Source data
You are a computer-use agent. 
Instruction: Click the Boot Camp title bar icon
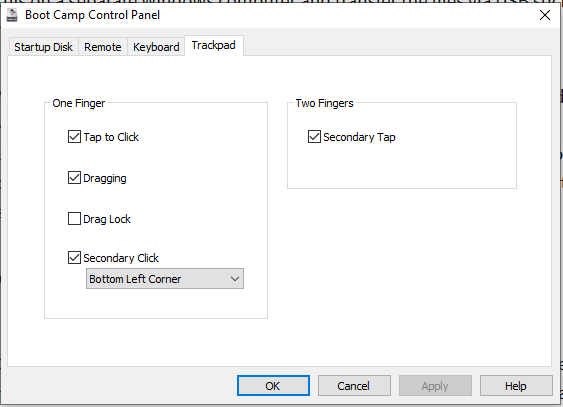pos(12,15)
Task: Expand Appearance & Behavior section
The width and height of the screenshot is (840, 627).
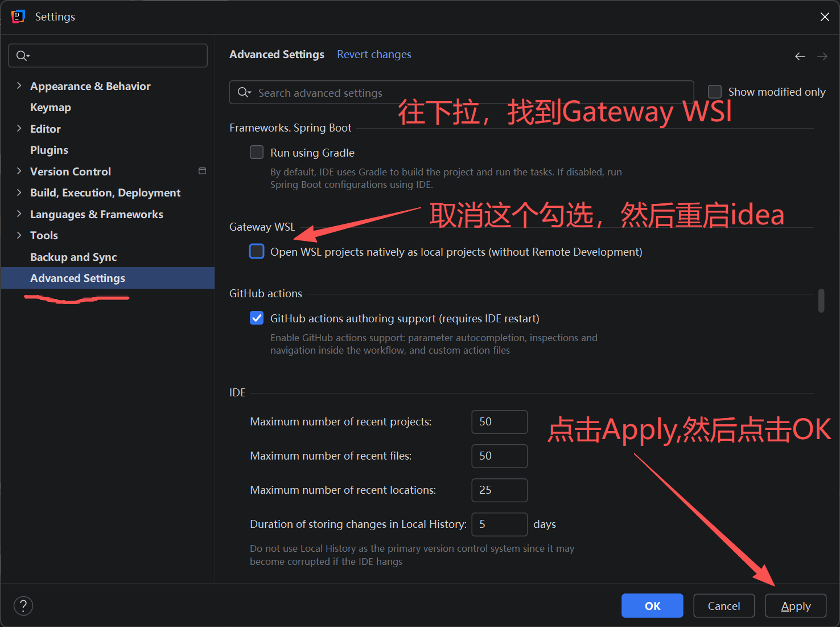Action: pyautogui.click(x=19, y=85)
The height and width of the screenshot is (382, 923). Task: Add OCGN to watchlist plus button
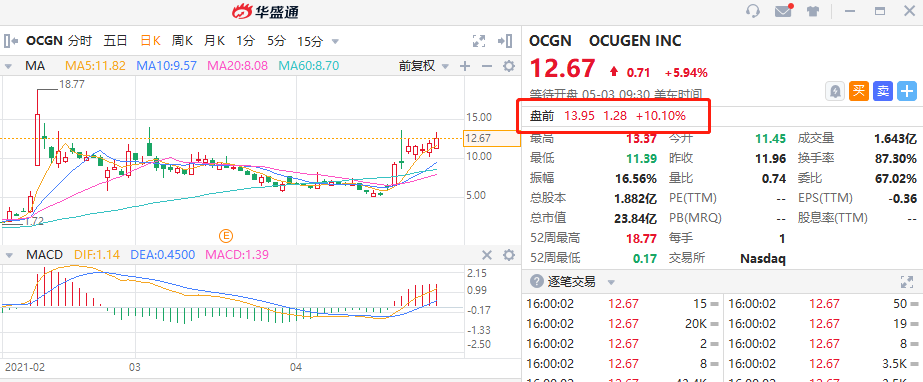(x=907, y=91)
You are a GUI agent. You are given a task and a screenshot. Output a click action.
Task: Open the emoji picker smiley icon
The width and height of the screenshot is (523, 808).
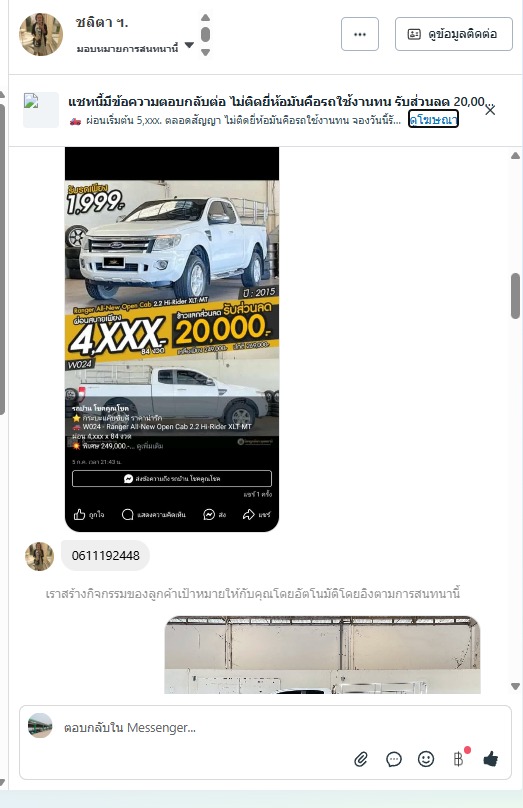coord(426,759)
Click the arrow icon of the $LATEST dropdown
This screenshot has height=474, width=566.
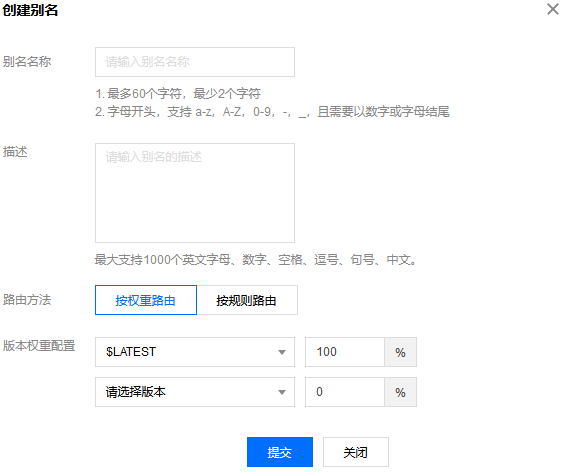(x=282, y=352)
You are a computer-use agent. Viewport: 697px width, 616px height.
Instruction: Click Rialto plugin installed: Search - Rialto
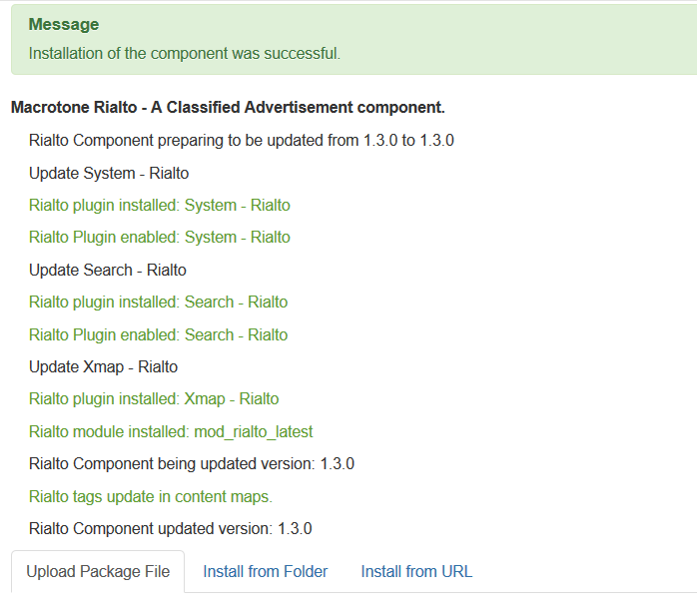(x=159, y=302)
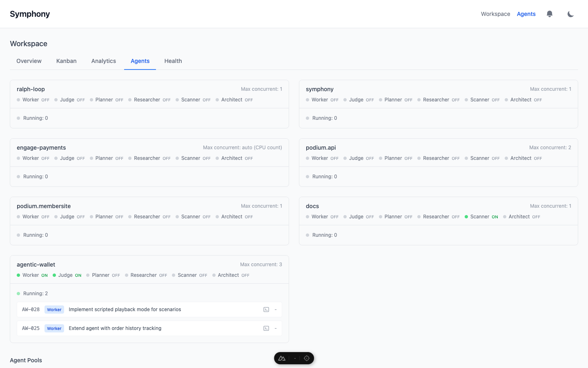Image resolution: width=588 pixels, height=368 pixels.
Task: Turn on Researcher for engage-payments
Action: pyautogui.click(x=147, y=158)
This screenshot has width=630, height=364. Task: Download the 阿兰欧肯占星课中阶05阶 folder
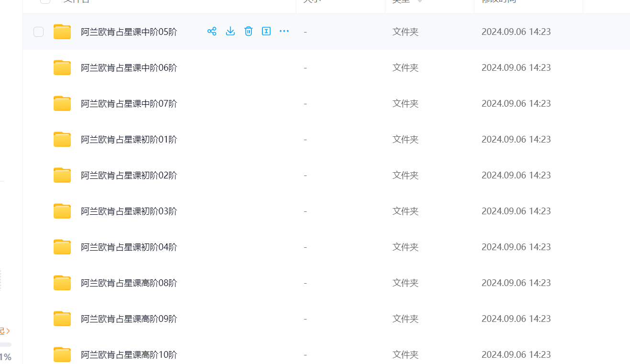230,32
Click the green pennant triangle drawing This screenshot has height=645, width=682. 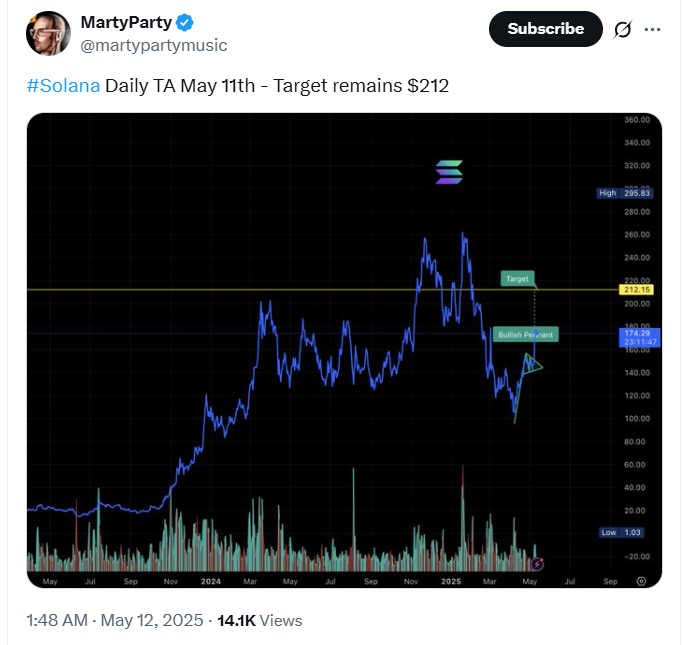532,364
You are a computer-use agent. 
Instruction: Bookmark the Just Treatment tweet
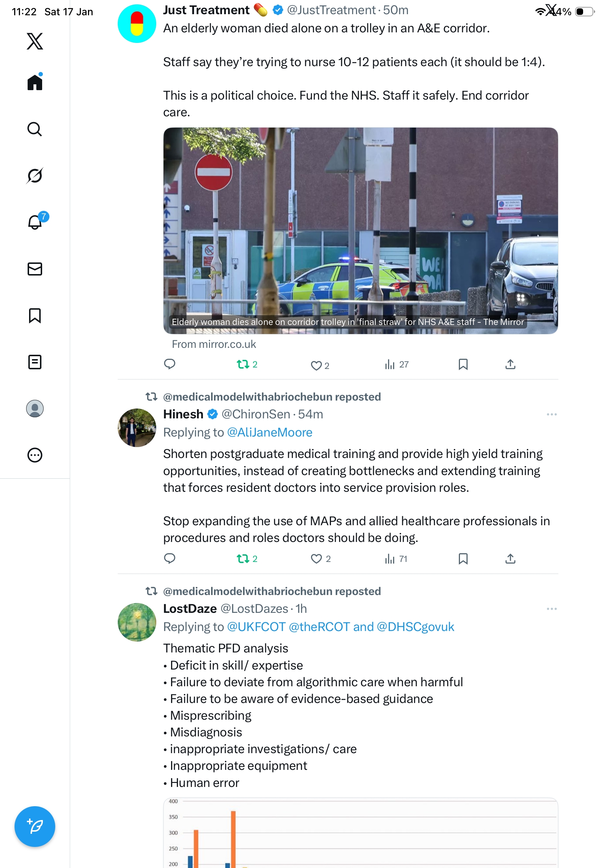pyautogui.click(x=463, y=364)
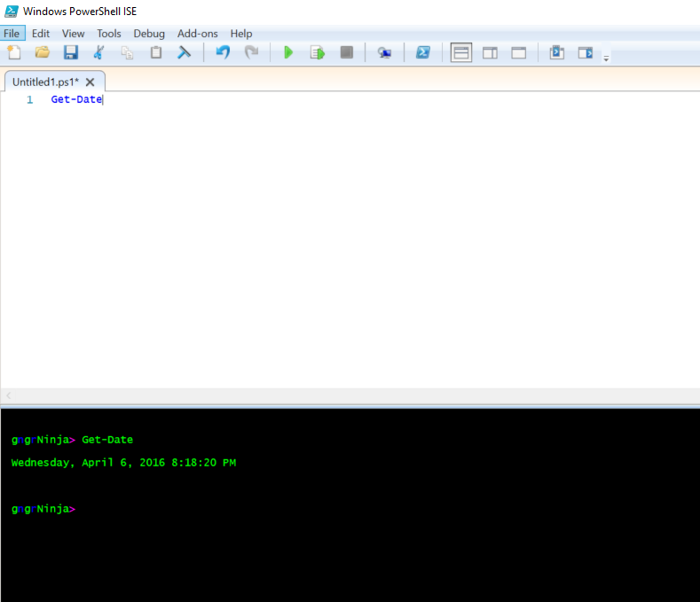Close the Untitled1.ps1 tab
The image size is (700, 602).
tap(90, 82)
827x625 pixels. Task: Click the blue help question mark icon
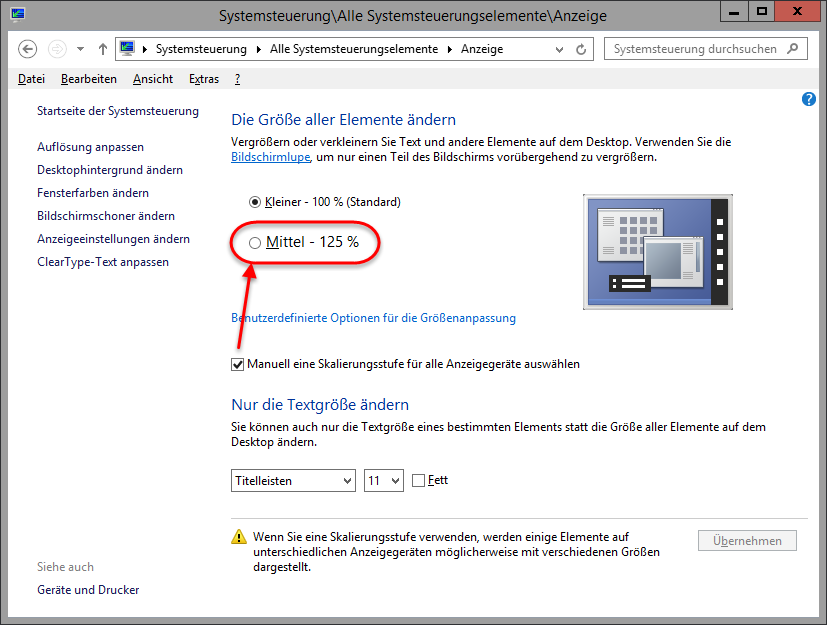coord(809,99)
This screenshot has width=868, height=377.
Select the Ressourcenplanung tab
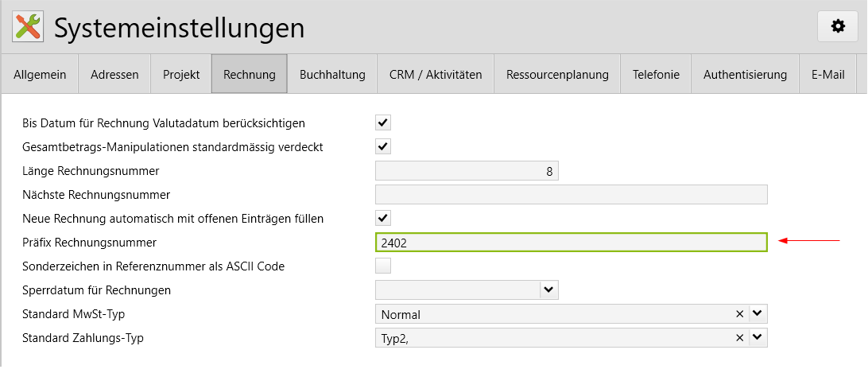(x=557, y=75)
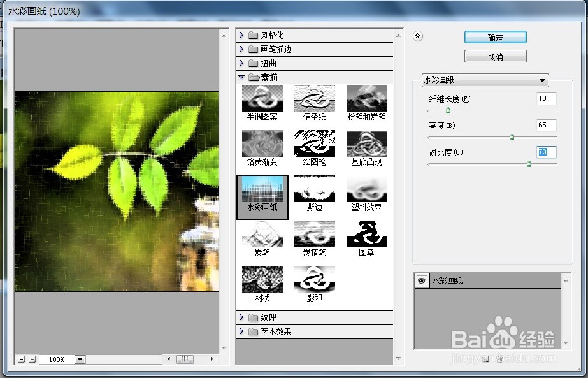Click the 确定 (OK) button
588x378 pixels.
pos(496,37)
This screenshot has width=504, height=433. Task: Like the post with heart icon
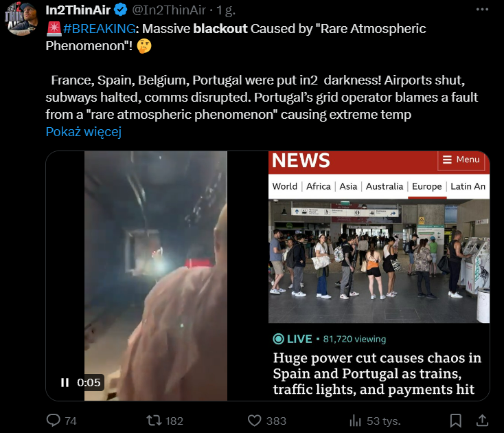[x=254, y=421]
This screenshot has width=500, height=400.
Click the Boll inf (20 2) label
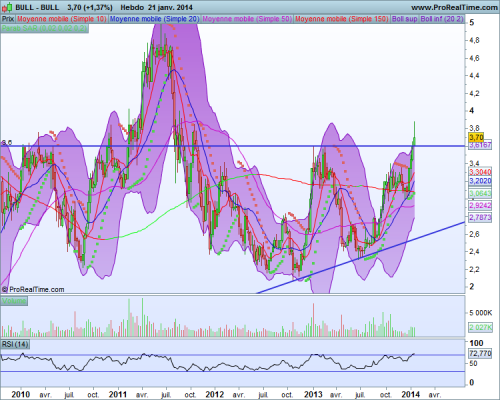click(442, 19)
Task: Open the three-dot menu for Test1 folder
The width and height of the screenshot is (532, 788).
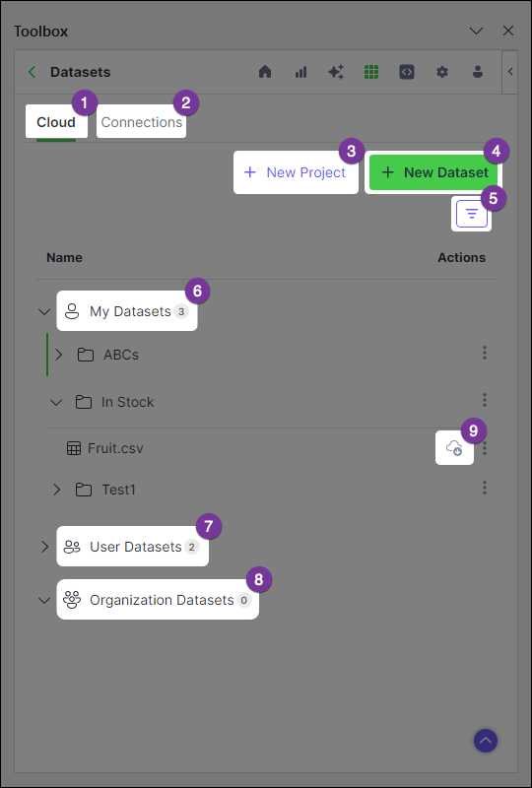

- **The task**
Copy every line above that holds the word "agent".

- **Answer to this exercise**
You are a computer-use agent. 
You are a GUI agent. You are given a task and a screenshot. Output a click action.
You are a computer-use agent. Viewport: 697px width, 616px height.
You are a computer-use agent. 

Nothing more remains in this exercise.